0

I have read elsewhere (Reading PDF file using javascript) how to read the texts in a pdf file, and showing them in the console. This is done using the following code:

var PdfReader = require("pdfreader").PdfReader;
new PdfReader().parseFileItems("sample.pdf", function(err, item){
  if (item && item.text)
    console.log(item.text);
});

My question is, instead of showing the texts in the console using console.log, how do I store them in an array, for use at a later stage of the script?

agreppi
  • 1
  • 1

2 Answers2

0

Initialize an array above the parse function, then push the items to the array:

var PdfReader = require("pdfreader").PdfReader;
var arr = [];
new PdfReader().parseFileItems("sample.pdf", function(err, item){
  if (item && item.text){
    arr.push(item.text);
 }
});
console.log(arr);
Sean
  • 1,368
  • 2
  • 9
  • 21
  • I already tried that, and what´s happening is that the last command (console.log(arr)) is actually executed BEFORE the parseFileItems function finishes.

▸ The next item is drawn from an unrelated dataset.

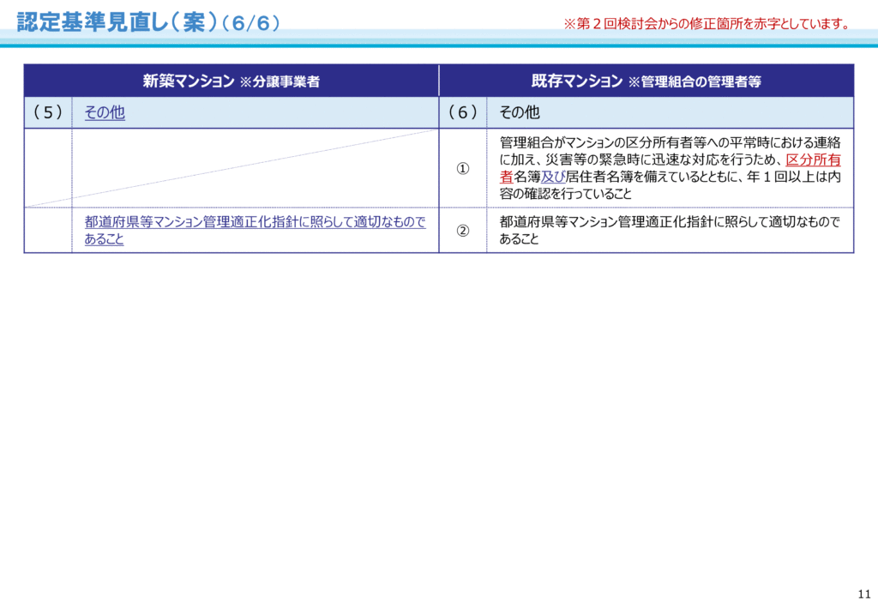878x608 pixels.
Task: Click the ※分譲事業者 annotation in the header
Action: 280,82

So, what I got is just []. I guess I need to use some kind of promise, or async, but I don't know how. – agreppi Jun 09 '22 at 19:57
0
const { PdfReader } = require("pdfreader");
var arr = [];
new PdfReader().parseFileItems("test/sample.pdf", (err, item) => {
  if (err) console.error("error:", err);
  else if (!item) console.log(arr);
  else if (item.text) arr.push(item.text);
});

I modified code from official example: https://github.com/adrienjoly/npm-pdfreader#raw-pdf-reading

kirogasa
  • 627
  • 5
  • 19